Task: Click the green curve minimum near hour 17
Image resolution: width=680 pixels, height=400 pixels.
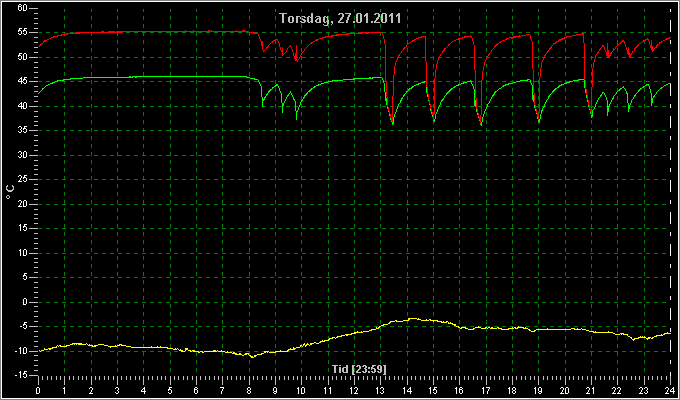Action: click(x=481, y=124)
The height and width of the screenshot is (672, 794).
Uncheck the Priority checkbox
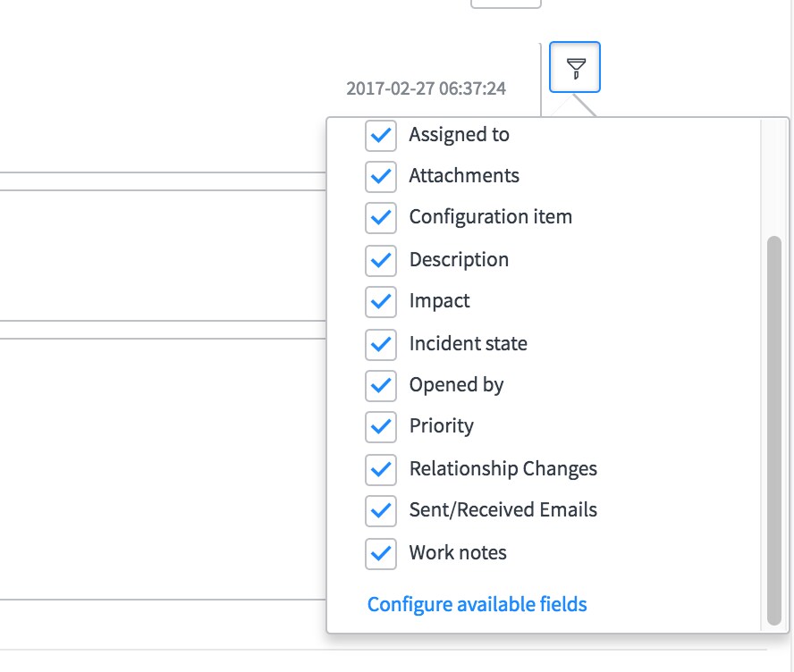(381, 427)
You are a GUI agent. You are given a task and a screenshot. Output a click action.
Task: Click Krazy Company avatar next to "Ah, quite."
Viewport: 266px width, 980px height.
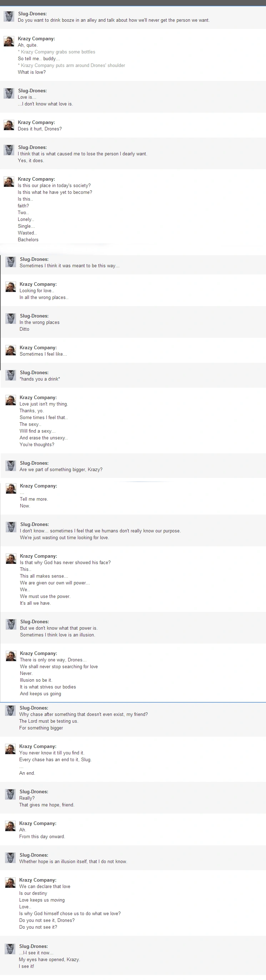click(9, 41)
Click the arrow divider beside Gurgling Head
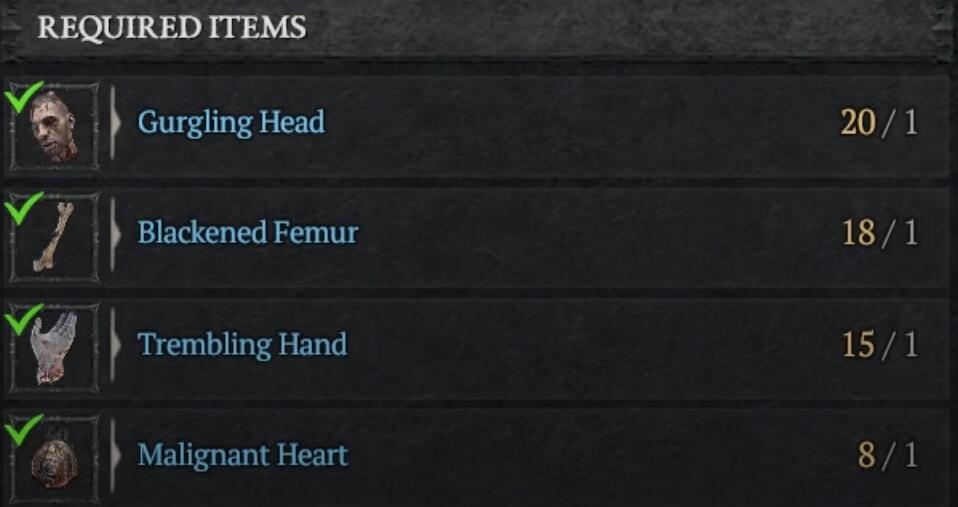 click(x=115, y=123)
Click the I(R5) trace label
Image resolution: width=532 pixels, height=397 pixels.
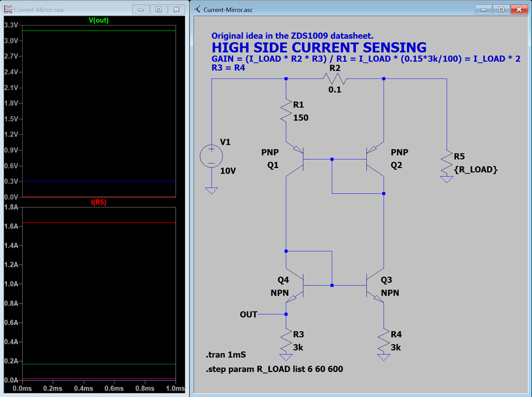tap(98, 202)
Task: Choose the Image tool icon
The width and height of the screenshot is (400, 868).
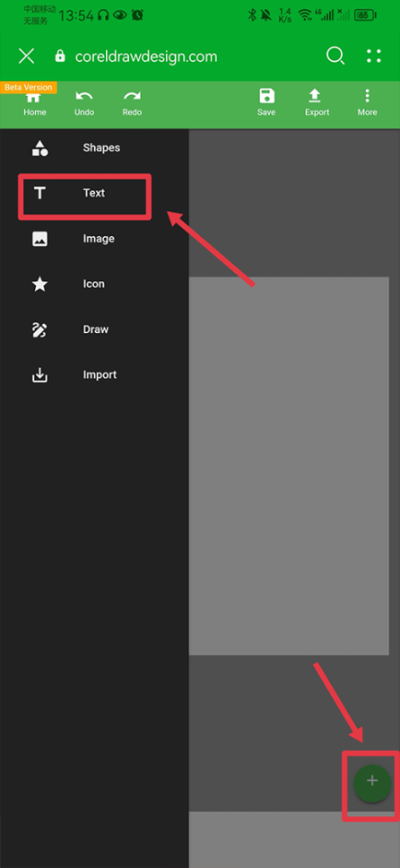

********************

• **What you need to do**:
Where a picture appears in the listing above, skip it and set down all the rest exactly.

• **Exercise output**:
Task: Click the green curve minimum near hour 17
Image resolution: width=680 pixels, height=400 pixels.
Action: click(x=481, y=124)
The height and width of the screenshot is (672, 794).
Uncheck the Priority checkbox
(381, 427)
You are a GUI agent. You are given a task and a screenshot. Output a click action.
Task: Click Krazy Company avatar next to "Ah, quite."
Viewport: 266px width, 980px height.
click(9, 41)
Click the arrow divider beside Gurgling Head
 click(x=115, y=123)
Click the I(R5) trace label
Image resolution: width=532 pixels, height=397 pixels.
tap(98, 202)
Task: Choose the Image tool icon
The width and height of the screenshot is (400, 868).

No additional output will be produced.